I need to plant more lavender, I suppose.  Their resilience to bugs is inspiring.  The dusky green fronds remind me of the blue Aegean, whose islands each hold beauties to discover.  In the case of lavender, one swipe with the hand or brush of the leg summons a subtle scent sure to soothe.

My life needs more soothing and less stress.  Do you understand, friend?  Do you yearn for planting life events that inspire your soul, rather than surmount your day-to-day with energy-sucking endeavors?

What makes your day more joyful and less stressful, friend?  Perhaps a person to make your smile complete, like my Rustle?  Perhaps a story or poem?  Perhaps a movie or game?  Do you enjoy hiking to a rugged mountain peak or watching the sun's rosy rise sparkle on surf?

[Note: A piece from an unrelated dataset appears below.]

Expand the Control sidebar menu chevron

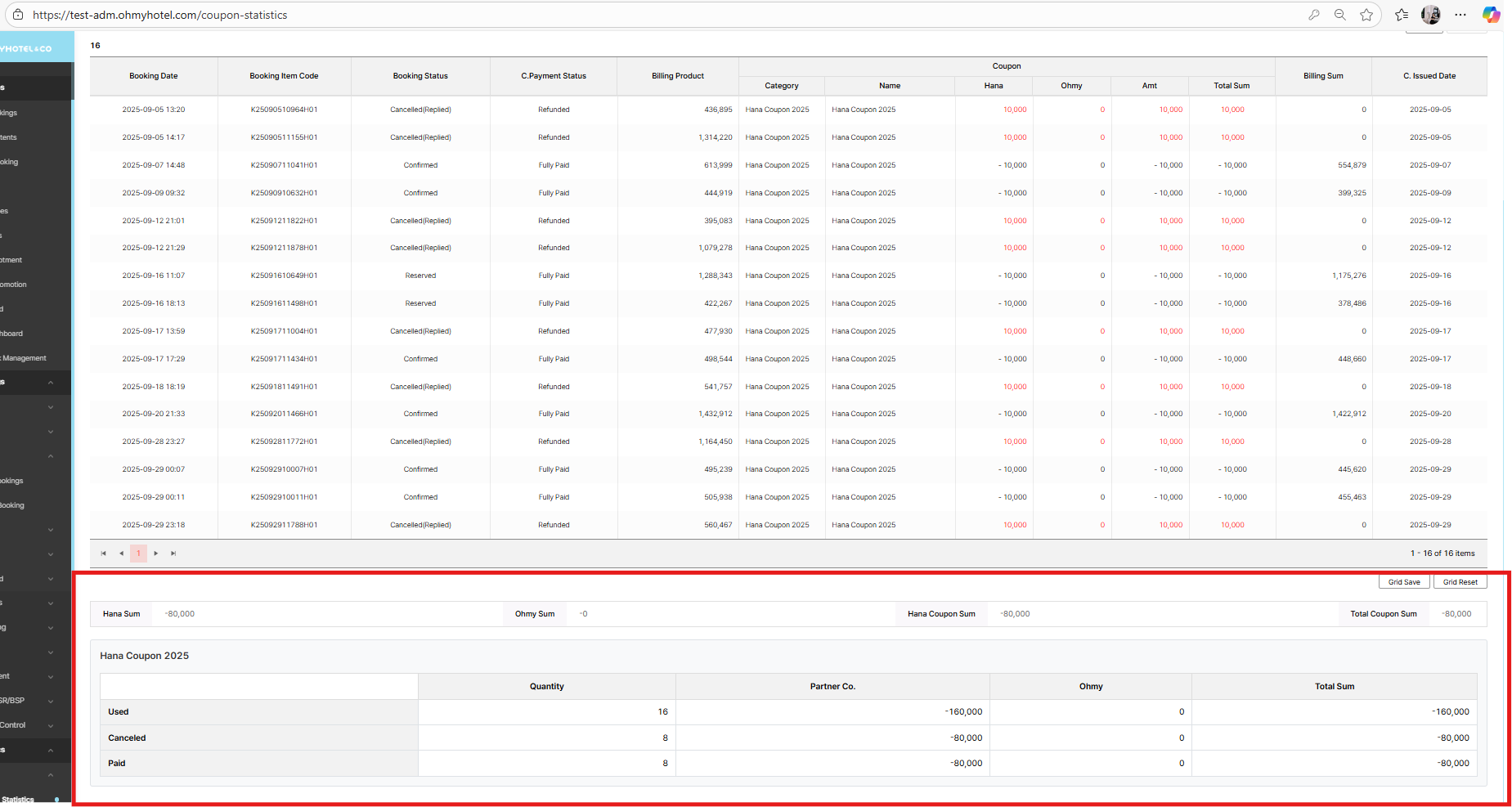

Let's make it a point to add something soothing to every day's adventures.

Sunday, July 8, 2012

The mimosa's redolence

It is the last summer to enjoy the mimosa.  The tree hangs its limbs to the windows, which gather sweet perfume from morning to morning again.  Even in sweltering heat, the heady aroma seeps through the screens, intoxicating the inhabitants.  A window fan swirls the smell until the whole room seems thrust into that tree, like a clubhouse for which Joey is constantly advocating.

Our septic failed.  The travails of an old house, I suppose.  And, the health department has demanded sap to pay: trees near the distribution box, a perennial bed atop the distribution lines, a pear tree twenty feet away, a peach tree too close, my beloved magnolia, and - yes - the mimosa with her sweet-smelling puff-balls in full bloom.  What a shame such genocide is not as alarming as those occurring in other parts of the globe and across generations!

Do you have fond memories of a tree, friend?  One you climbed as a child or not so long ago?  One that shaded your searing days or moods?  A tree that delights your mind's eye to think about it?  Nature is quite agreeable at times and reminds us of the beauty we have beheld and will behold, yet.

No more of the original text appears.